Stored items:
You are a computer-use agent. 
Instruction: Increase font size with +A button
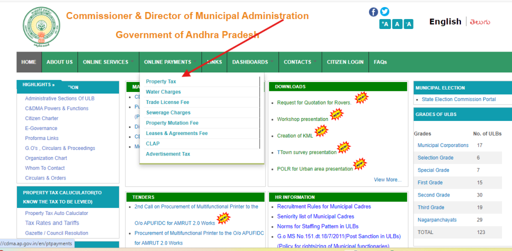click(x=385, y=24)
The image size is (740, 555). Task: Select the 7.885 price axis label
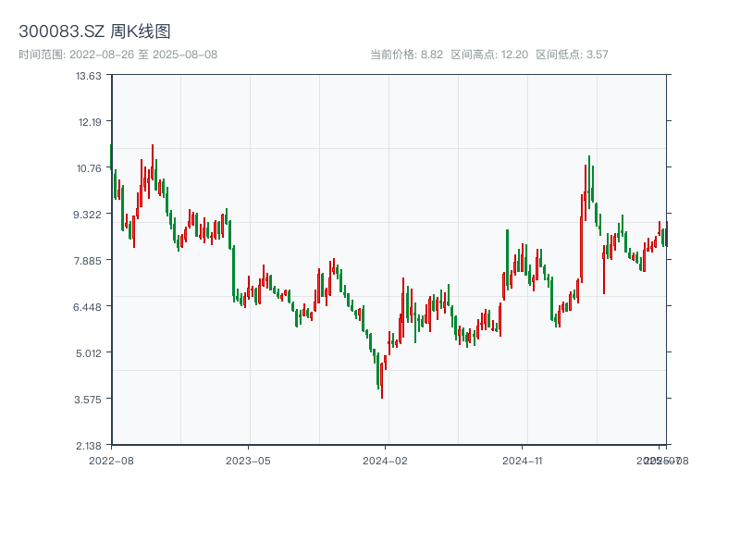coord(89,261)
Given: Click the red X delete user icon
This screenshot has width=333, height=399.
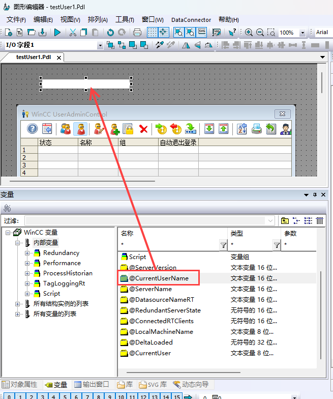Looking at the screenshot, I should click(x=143, y=129).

The task:
Copy out the entries verbatim and leave the images out.

Output for this task:
You are a computer-use agent. 
Instruction: Increase font size with +A button
click(x=385, y=24)
The image size is (740, 555). Task: Select the 7.885 price axis label
coord(89,261)
Given: Click the red X delete user icon
This screenshot has width=333, height=399.
Looking at the screenshot, I should click(x=143, y=129).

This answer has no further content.